Notice: The reproducibility variables underlying each score are classified using an automated LLM-based pipeline, validated against a manually labeled dataset. LLM-based classification introduces uncertainty and potential bias; scores should be interpreted as estimates. Full accuracy metrics and methodology are described in [1].

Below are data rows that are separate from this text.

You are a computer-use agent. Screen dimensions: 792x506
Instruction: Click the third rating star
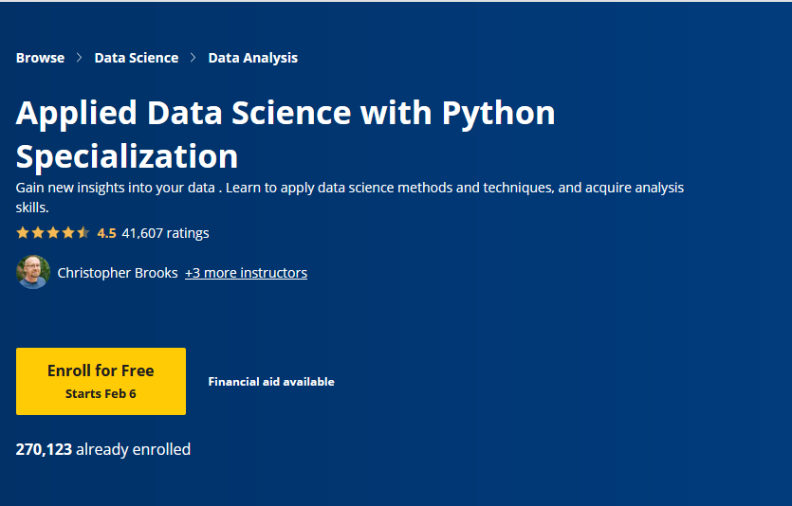tap(53, 233)
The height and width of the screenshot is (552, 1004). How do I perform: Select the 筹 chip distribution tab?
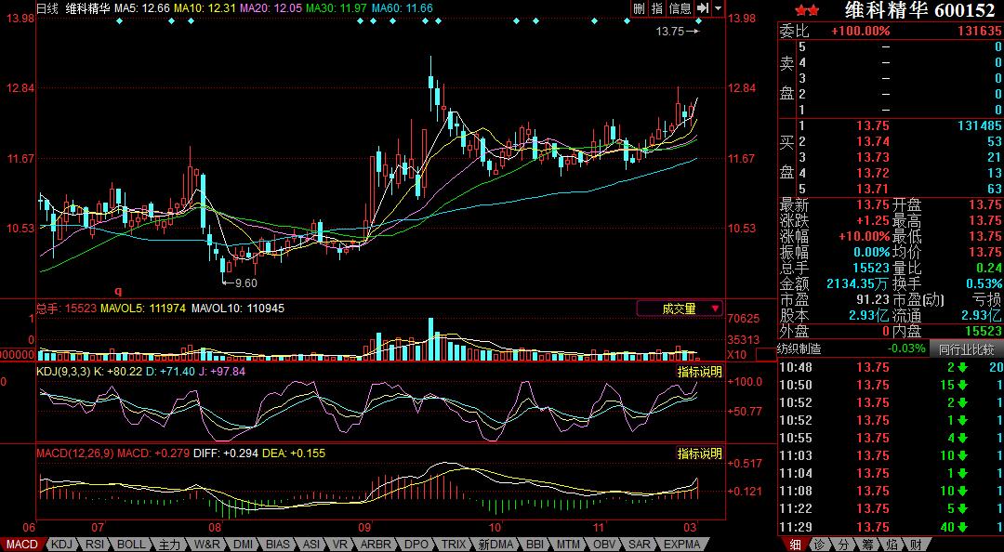(866, 545)
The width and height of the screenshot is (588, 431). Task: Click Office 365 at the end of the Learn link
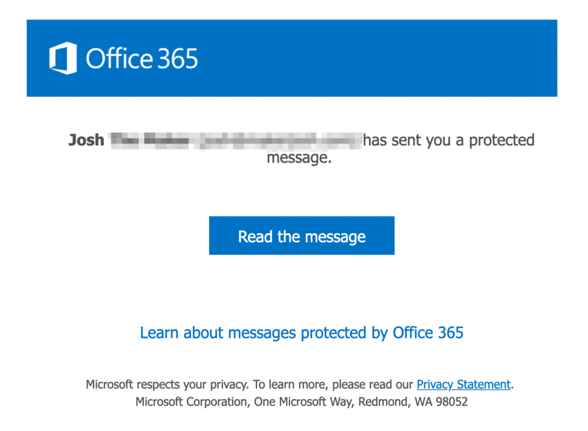tap(428, 333)
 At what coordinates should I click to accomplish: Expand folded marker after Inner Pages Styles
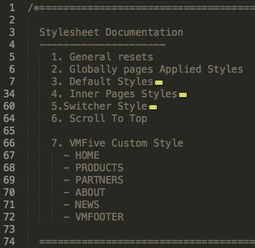tap(183, 95)
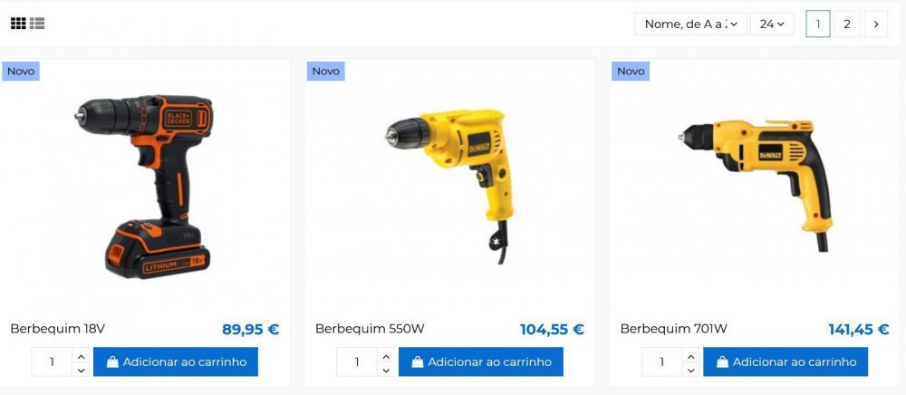Switch to list view layout
This screenshot has height=395, width=906.
pyautogui.click(x=37, y=23)
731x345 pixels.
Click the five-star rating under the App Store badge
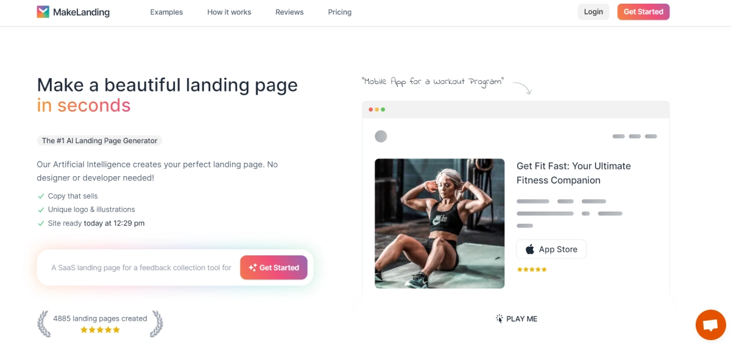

Rethinking Self-Distillation: Label Averaging and Enhanced Soft Label Refinement with Partial Labels
Authors: Hyeonsu Jeong, Hye Won Chung
ICLR 2025 | Venue PDF | LLM Run Details
| Reproducibility Variable | Result | LLM Response |
|---|---|---|
| Research Type | Experimental | Our findings are supported by experiments on synthetic and real datasets (Figure 3 and Section 6). In this section, we validate our theoretical findings through experiments on real datasets. |
| Researcher Affiliation | Academia | Hyeonsu Jeong & Hye Won Chung School of Electrical Engineering Korea Advanced Institute of Science and Technology (KAIST) Daejeon, South Korea EMAIL |
| Pseudocode | Yes | Algorithm 1: Optimal Output Calculation by Numerical Method |
| Open Source Code | Yes | Our code is publicly available at https://github.com/Hyeonsu-Jeong/Self-PLL. |
| Open Datasets | Yes | We conduct experiments on six multi-class image classification benchmarks: CIFAR-100 (Krizhevsky et al., 2009), Caltech-101/256 (Griffin et al., 2007), Flowers-102 (Nilsback & Zisserman, 2008), Food-101 (Bossard et al., 2014), and Stanford Cars (Krause et al., 2013), utilizing the PyTorch torchvision library. |
| Dataset Splits | Yes | For each category, there are about 40 to 800 samples, with an average of 50 samples per category. We removed the background category and divided the dataset into training and validation sets using an 8:2 ratio. ... Similar to the Caltech-101 dataset, we removed the clutter category and divided the dataset into training and validation sets using an 8:2 ratio. ... Since the test set of the Flowers-102 dataset is larger than the training set, we swapped the training and test sets for use. |
| Hardware Specification | Yes | Our neural networks are trained using multiple NVIDIA RTX A6000 GPUs. |
| Software Dependencies | No | The paper mentions using PyTorch torchvision library and SGD optimizer, but does not specify their version numbers. It also mentions using Generalized Cross Entropy(GCE) loss with hyperparameter q = 0.7, but this is a method, not a software dependency. |
| Experiment Setup | Yes | We perform a grid search over learning rates, in the set {0.1, 0.05, 0.01, 0.005, 0.001}. Each model is trained for 200 epochs, employing the SGD optimizer with a momentum value of 0.9. In our experiments, we observe that using CE loss with the PLL student model often leads to instability during training. The PLL student model trains with a set of candidate labels for each sample with equal weights in our case, the top two labels with weights of 1/2 each. Using CE loss with equally weighted candidate labels can cause instability since the model may converge incorrectly when the candidate set includes incorrect labels. Hence, for the stable convergence of the PLL student model, we use Generalized Cross Entropy(GCE) (Zhang & Sabuncu, 2018) loss with the hyperparameter q = 0.7. |